What’s My New Tattoo Say?

Ok, before you start wondering, I don’t have any tattoos. At least none that I will admit to. But if I did, I would want to make it memorable. It would have to have meaning, after all, It’s going to be with me for a while. There are a couple of phrases in my life that I use a fair bit. The first is “never give a job to someone that you aren’t prepared to do yourself”. That one came from my grandfather. The second one is “play the long game”. To me this one has a great deal of significance. It kind of puts everything in perspective. If you have lofty goals you need to put a plan together. Rarely does someone have an idea that becomes an instant hit. Even the people who are known as overnight successes got there by planning. It’s never luck. The saying reminds me that the things I do today may not pay off right away BUT will contribute to my overall success.
So here is another phrase I’m going to add to my list. “Move the Needle”. Sure, its similar in nature to playing the long game but I feel has more teeth…more direction. Think of it this way, every morning you wake up with a goal to make minor advances to various aspects of your life that will, essentially, help you achieve ultimate success.

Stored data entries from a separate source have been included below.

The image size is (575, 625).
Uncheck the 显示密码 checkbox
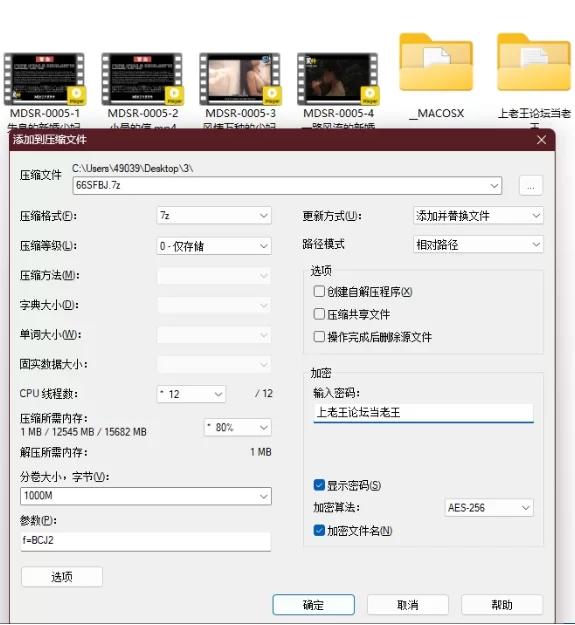319,485
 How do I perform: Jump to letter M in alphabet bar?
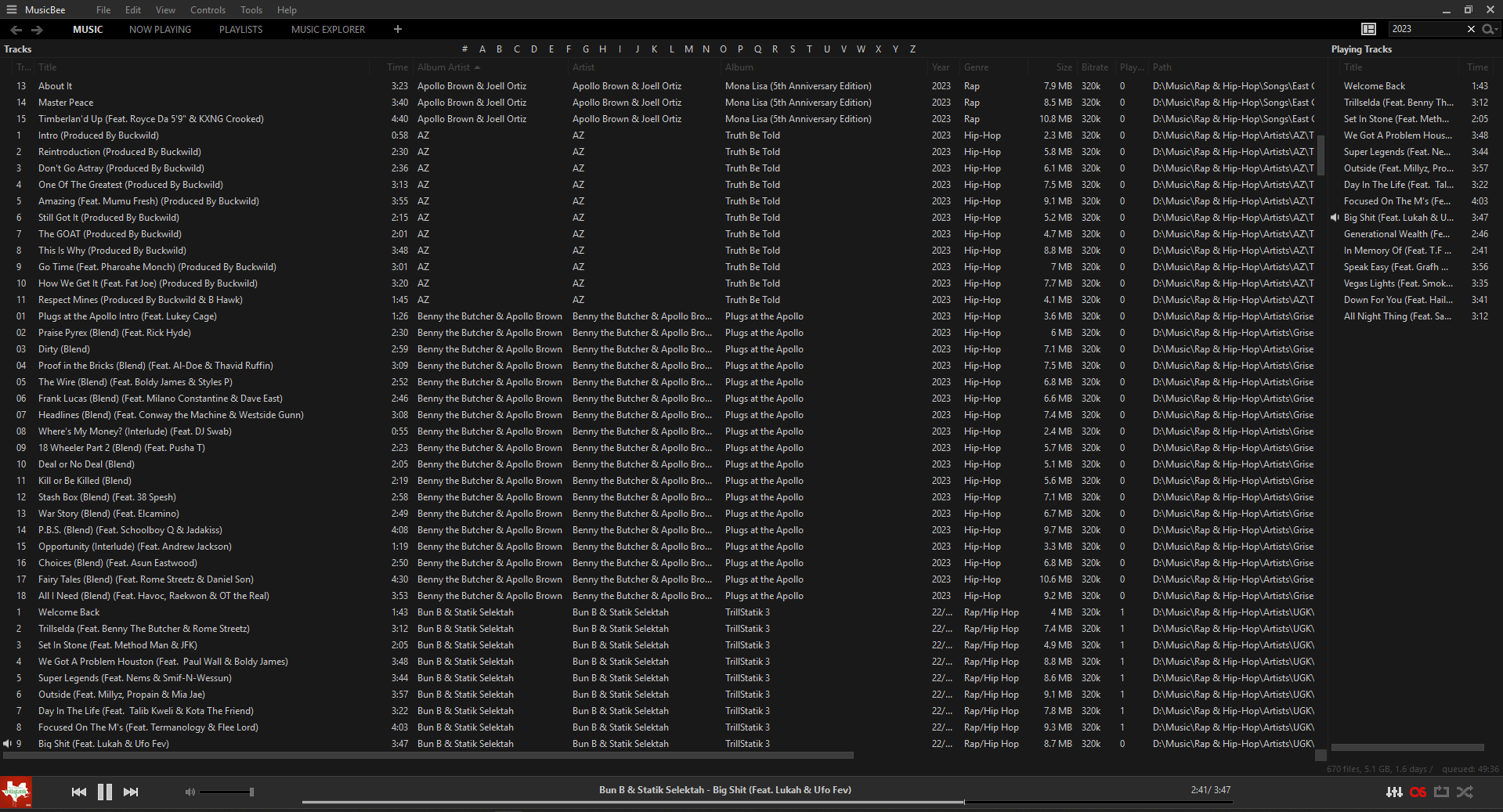(x=688, y=49)
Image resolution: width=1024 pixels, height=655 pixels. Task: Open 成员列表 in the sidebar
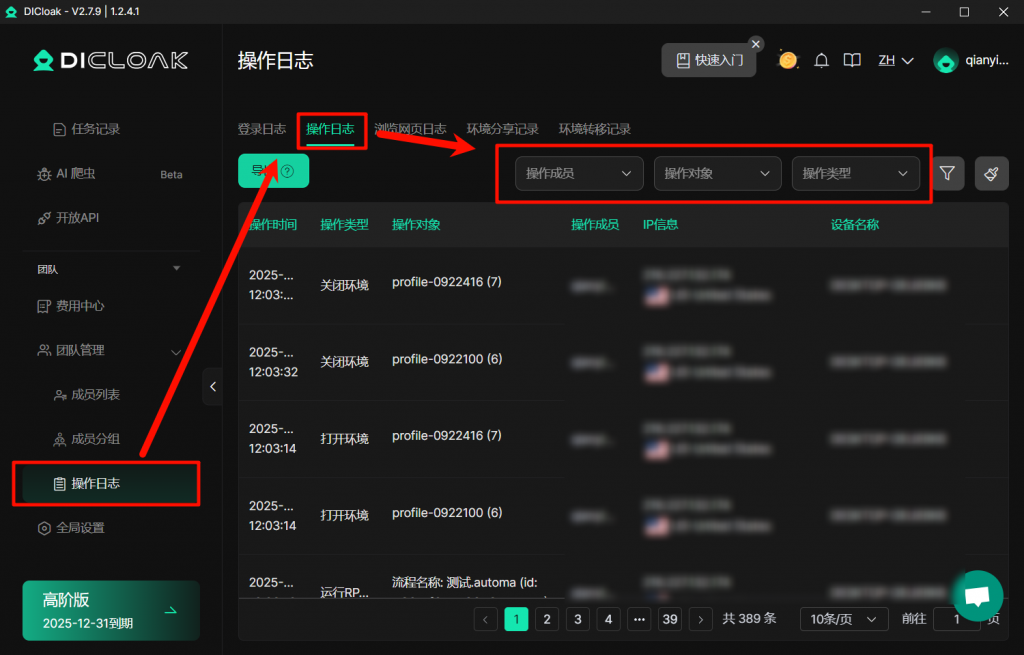coord(95,395)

For example, you want to be the top agent in your neighbourhood within 5 years. That’s your long game. You have already made a plan on how to get there. Visit open houses, send flyers or newsletters, get known, door knock, prospect, and create a business Facebook page, etc, etc. The next thing that should be on top of your mind when you head into work is to think of something that you are going to do that will get you that much closer to your goal. For instance, you have decided that part of getting known in the neighbourhood will require you to send out a monthly e-newsletter to your prospects. So to move the needle for the day you are going to talk to a local retailer and ask if he wants to include a coupon into your newsletter. What I’m trying to get at is a thought process that asks you to make minor, and positive, tweaks to your daily plan. That’s “moving the needle”.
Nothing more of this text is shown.